I'm reading Zwiebach's First Course in String Theory. At present I'm learning about string coupling. Zwiebach says it's possible to prove that $g_o^2=g_c$ where $g_o,\ g_c$ are open and closed string coupling constants respectively. He claims this is due to certain topological properties of world sheets.

Why, more precisely, is this true? Could someone explain and/or point me towards a proof?

Many thanks!

-

The relationship holds because the Feynman diagrams in string theory are weighted by a function of the Euler characteristic $\chi$ (pronounce: chi) $${\mathcal A}_\Sigma = g_c^{-\chi_\Sigma} \cdot {\mathcal A}_\text{without couplings}$$ Now, a history of splitting and joining strings may be represented by a Riemann surface (after switching to the Euclidean world sheet signature and after some conformal transformations are being done) and the general Riemann surface may be written as a genus $h$ surface (i.e. a sphere with $h$ extra handles added, for example $h=1$ gives the torus) with $b$ extra boundaries (a disk that is cut from the surface somewhere) and $c$ extra crosscaps (boundaries with the identification of the opposite points so that the surface has no new boundaries but becomes unorientable). It may be shown that $$\chi = 2-2h - b - c,$$ see for example the article under the "Euler characteristic" link above.

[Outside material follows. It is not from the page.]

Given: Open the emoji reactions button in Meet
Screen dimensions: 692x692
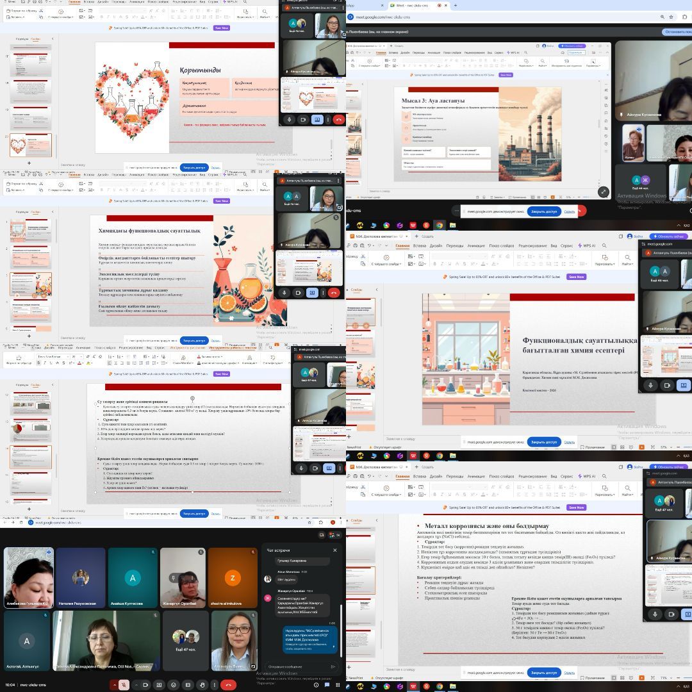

So the addition of a handle, $h\to h+1$, which is equivalent to adding two closed-string interaction vertices (a tube i.e. a virtual closed string gets emitted by the surface and it gets absorbed elsewhere), changes the Euler characteristic to $\chi\to \chi-2$ and adds $g_c^2$ to the dependence of the diagram on the string couplings.
That's the same change we may also obtain by adding two boundaries, $b\to b+2$. But one extra boundary adds an open-string loop i.e. two open-interaction vertices (a line interval i.e. a virtual open string gets emitted somewhere at the boundary of the world sheet and it gets reabsorbed, creating a new boundary inside), so two boundaries are four open-string interaction vertices and the diagram therefore gets an extra $g_o^4$. We therefore have $g_c^2\sim g_o^4$ or $g_c\sim g_o^2$ (up to the overall purely numerical coefficient that has to be calculated correctly, and up to a sign).